> HOW TO COMPLETE THIS TASK
Return only that part of the material below which starts with the line containing "Given: Activate the Section Plane tool" and goes on through the line containing "Switch to the Country Stats tab", restated exactly.

■ ■ ■

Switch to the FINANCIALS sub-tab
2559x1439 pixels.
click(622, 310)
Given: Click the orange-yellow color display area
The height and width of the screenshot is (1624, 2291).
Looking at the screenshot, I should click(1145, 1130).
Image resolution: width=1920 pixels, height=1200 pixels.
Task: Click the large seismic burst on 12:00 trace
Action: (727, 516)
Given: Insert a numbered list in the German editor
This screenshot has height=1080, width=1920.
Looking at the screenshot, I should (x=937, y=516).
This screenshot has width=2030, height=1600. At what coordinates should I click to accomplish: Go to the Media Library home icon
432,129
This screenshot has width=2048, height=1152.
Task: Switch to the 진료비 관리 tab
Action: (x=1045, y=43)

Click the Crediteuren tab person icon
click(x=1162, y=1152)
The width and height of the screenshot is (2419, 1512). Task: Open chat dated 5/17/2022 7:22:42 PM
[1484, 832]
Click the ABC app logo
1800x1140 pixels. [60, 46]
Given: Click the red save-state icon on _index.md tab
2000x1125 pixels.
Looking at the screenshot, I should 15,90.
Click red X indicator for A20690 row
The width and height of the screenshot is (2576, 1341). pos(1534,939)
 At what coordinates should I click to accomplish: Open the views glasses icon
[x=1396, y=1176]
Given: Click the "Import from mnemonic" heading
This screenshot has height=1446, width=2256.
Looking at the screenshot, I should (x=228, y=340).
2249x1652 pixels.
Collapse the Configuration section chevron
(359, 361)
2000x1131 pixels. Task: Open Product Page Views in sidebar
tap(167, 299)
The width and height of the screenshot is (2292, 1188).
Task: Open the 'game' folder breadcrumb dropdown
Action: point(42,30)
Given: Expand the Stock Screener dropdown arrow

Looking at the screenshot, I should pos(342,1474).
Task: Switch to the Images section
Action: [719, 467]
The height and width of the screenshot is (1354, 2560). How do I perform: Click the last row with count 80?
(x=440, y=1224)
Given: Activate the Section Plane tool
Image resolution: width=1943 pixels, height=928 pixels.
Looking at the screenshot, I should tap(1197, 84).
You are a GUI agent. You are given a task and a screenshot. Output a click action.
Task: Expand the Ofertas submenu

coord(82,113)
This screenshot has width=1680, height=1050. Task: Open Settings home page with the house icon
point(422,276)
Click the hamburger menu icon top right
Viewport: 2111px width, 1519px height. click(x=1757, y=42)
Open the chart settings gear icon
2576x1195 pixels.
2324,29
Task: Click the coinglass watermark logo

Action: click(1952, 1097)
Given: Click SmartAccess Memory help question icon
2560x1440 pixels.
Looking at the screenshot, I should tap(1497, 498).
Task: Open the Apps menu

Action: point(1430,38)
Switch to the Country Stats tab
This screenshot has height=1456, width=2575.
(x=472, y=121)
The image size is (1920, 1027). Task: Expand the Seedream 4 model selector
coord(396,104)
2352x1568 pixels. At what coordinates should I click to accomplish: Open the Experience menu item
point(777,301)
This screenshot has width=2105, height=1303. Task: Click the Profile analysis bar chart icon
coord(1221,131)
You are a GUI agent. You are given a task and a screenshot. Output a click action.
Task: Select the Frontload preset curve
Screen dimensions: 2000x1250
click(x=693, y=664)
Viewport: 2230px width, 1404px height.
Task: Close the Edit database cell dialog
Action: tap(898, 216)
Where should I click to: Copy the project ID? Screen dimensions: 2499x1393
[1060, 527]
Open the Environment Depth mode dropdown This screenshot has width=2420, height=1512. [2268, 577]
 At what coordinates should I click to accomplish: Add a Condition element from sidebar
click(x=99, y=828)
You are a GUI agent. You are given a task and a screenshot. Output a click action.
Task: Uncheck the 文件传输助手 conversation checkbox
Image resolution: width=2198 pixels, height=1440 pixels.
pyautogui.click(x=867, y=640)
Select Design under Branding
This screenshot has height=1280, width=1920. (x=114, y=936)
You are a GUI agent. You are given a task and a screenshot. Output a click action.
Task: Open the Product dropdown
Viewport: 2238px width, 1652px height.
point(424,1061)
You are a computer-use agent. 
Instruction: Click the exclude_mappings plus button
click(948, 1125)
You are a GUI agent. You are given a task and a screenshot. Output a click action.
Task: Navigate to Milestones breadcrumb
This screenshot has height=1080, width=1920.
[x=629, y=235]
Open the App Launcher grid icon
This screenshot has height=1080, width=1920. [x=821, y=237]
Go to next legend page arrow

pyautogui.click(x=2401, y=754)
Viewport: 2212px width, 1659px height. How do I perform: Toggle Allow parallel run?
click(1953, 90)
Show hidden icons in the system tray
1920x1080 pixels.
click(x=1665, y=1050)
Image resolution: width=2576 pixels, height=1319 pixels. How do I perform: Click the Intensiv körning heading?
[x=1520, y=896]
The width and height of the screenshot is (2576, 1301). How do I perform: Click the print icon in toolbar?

■ ■ ■

> RESPONSE AREA
Given: Activate the Section Plane tool
Image resolution: width=1943 pixels, height=928 pixels.
Looking at the screenshot, I should tap(1197, 84).
You are a GUI agent. You are given a task and a screenshot. Output a click action.
Task: Expand the Ofertas submenu

coord(82,113)
This screenshot has width=1680, height=1050. Task: Open Settings home page with the house icon
point(422,276)
Click the hamburger menu icon top right
Viewport: 2111px width, 1519px height. click(x=1757, y=42)
Open the chart settings gear icon
2576x1195 pixels.
2324,29
Task: Click the coinglass watermark logo

Action: click(1952, 1097)
Given: Click SmartAccess Memory help question icon
2560x1440 pixels.
Looking at the screenshot, I should tap(1497, 498).
Task: Open the Apps menu

Action: point(1430,38)
Switch to the Country Stats tab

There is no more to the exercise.